* Work to be completed *
The line containing "Click control circle 4 near the map edge" marks the end: write out exactly every line from the first line of the data below through that line, and only those.

(Pixel coordinate grounding data)
⁂
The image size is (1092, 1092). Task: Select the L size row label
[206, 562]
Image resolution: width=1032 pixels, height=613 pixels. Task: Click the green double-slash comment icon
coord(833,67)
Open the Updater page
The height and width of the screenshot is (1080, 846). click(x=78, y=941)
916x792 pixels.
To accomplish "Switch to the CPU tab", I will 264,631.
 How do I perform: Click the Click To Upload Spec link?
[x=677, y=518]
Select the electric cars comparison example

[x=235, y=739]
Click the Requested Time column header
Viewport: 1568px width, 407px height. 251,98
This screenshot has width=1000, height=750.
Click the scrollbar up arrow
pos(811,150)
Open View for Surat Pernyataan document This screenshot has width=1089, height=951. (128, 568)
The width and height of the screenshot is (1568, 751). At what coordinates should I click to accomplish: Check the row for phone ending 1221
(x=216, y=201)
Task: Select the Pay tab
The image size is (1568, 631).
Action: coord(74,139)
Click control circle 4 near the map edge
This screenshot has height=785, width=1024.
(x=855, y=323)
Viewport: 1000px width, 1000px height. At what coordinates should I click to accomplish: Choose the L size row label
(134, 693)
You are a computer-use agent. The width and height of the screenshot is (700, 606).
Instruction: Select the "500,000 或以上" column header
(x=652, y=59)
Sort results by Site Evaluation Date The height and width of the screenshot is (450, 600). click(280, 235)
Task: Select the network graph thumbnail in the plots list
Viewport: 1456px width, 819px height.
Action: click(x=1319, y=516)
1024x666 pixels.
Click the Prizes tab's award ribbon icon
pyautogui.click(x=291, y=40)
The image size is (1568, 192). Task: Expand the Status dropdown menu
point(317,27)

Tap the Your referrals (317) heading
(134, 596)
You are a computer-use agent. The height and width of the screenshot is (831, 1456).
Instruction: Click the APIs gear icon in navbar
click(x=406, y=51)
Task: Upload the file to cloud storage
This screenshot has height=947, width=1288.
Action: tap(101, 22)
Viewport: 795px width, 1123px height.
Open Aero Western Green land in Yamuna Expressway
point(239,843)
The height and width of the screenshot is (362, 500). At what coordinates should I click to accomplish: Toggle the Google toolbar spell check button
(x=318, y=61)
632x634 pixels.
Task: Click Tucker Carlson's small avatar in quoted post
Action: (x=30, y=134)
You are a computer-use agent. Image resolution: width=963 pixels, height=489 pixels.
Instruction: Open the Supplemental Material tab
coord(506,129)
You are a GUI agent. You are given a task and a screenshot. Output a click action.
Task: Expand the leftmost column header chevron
⁂
* Exercise answer *
The image size is (1092, 1092). Task: Select the L size row label
[206, 562]
Image resolution: width=1032 pixels, height=613 pixels. Task: Click the green double-slash comment icon
coord(833,67)
Open the Updater page
The height and width of the screenshot is (1080, 846). click(x=78, y=941)
916x792 pixels.
To accomplish "Switch to the CPU tab", I will 264,631.
 How do I perform: Click the Click To Upload Spec link?
[x=677, y=518]
Select the electric cars comparison example

[x=235, y=739]
Click the Requested Time column header
Viewport: 1568px width, 407px height. 251,98
This screenshot has width=1000, height=750.
Click the scrollbar up arrow
pos(811,150)
Open View for Surat Pernyataan document This screenshot has width=1089, height=951. (128, 568)
The width and height of the screenshot is (1568, 751). At what coordinates should I click to accomplish: Check the row for phone ending 1221
(x=216, y=201)
Task: Select the Pay tab
The image size is (1568, 631).
Action: coord(74,139)
Click control circle 4 near the map edge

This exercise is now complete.